The dates at the top are the dates that I finished these pieces. I already have quite a few done. These are based off of a list of 100 one-word prompts found on LiveJournal.
11/17/07
029 - Birth
It had been anything but cute when it was born. A little wrinkled thing that wailed as it was expelled from its mother’s womb. Its gums were dark and its tongue was as pale as its skin. It looked just like its mother. They had done it.
She cried when they took her baby away from her. But the doctors ignored her as they studied the small, frail thing in their arms. It was alive. They had succeeded.
It lay for three days in an incubator, with dozens of wires protruding, like roots, from patches on its body. It never opened its eyes, though it was quick enough to cry when it was hungry. It was always hungry. They were glad to feed it. After all, it was their creation.
The scientists would have liked to keep it longer, but they had found the mother to be inconsolable without her child. When they gave it to her, she cooed and laughed as it ate; its little hands kneading at her breast. The scientists might have later regretted their decision to give her it, but by then it was too late. She would let no one near her child. They made note of that on their clipboards. They made note of everything.

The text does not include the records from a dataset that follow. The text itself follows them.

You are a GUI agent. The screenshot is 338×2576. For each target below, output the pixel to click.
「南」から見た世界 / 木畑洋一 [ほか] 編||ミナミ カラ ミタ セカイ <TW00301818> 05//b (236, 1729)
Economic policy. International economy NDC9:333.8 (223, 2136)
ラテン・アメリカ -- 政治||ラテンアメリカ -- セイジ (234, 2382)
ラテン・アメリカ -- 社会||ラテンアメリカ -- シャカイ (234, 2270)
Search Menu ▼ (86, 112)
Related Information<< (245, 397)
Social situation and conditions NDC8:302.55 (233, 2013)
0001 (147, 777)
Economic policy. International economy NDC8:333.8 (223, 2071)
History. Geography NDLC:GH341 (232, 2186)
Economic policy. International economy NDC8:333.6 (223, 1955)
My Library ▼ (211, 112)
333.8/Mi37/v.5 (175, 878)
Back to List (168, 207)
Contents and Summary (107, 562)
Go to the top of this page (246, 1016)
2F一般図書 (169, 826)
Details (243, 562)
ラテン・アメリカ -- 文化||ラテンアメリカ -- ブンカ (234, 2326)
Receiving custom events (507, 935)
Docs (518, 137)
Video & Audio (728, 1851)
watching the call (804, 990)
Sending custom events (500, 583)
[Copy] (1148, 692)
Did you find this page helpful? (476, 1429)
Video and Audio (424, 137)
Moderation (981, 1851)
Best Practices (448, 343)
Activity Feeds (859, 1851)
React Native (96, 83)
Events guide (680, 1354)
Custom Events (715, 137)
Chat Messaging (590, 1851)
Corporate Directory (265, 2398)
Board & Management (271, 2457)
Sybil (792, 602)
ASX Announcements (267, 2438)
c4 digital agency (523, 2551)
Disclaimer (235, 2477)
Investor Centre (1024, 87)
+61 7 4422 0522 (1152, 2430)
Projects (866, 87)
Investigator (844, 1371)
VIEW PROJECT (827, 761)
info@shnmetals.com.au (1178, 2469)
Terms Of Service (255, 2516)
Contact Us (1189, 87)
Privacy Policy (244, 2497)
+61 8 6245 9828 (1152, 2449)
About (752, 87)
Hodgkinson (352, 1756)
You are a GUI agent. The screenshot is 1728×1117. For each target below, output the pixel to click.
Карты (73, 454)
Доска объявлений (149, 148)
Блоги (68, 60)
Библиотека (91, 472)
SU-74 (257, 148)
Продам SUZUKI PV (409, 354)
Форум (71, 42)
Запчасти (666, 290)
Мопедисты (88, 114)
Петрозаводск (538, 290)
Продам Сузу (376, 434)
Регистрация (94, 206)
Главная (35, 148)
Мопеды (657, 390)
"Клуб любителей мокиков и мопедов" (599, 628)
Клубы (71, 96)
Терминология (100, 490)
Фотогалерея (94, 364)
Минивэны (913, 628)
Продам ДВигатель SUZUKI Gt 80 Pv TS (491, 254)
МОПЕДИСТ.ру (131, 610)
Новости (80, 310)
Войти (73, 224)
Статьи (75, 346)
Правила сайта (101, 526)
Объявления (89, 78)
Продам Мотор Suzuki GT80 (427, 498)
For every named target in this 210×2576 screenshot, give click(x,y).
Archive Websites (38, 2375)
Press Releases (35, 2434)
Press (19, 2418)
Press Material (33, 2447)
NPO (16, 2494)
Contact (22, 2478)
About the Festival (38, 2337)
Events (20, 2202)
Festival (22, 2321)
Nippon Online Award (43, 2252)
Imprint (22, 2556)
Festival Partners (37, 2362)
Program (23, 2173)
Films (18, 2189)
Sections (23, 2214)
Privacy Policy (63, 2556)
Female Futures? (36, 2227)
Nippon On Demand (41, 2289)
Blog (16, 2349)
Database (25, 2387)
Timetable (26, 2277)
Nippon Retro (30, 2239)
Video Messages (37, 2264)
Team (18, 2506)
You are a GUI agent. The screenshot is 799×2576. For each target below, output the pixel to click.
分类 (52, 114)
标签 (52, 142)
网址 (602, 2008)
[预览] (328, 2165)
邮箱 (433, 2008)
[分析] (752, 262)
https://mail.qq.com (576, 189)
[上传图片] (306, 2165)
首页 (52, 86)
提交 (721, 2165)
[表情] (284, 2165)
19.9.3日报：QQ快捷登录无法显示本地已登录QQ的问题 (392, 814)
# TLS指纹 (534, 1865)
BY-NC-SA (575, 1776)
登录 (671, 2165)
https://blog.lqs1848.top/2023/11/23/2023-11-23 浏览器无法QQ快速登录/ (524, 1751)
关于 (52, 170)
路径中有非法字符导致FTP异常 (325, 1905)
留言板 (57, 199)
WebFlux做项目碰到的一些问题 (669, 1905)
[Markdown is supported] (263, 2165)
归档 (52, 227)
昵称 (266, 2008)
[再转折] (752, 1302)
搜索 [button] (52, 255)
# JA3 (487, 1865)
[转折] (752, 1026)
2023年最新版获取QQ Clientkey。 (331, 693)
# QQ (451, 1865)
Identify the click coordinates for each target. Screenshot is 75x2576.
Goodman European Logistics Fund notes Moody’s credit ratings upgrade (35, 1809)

They made note of the fact that it didn’t open its eyes for nearly a week. They made note of its thick hair and the fact that its teeth cut through its dark gums in less than a month. It weaned itself. It never crawled. It went straight from rolling over to wobbly galloping to its mother. They made note of that too.
The two were inseparable. It went everywhere she did; first clutched to her breast, then later with its tiny first clasped around her thumb as it toddled alongside her. To any normal observer, barring the thing’s dark gums, the picture would have been beautiful: the depiction of the connection between mother and child. But the scientists saw it and only made note.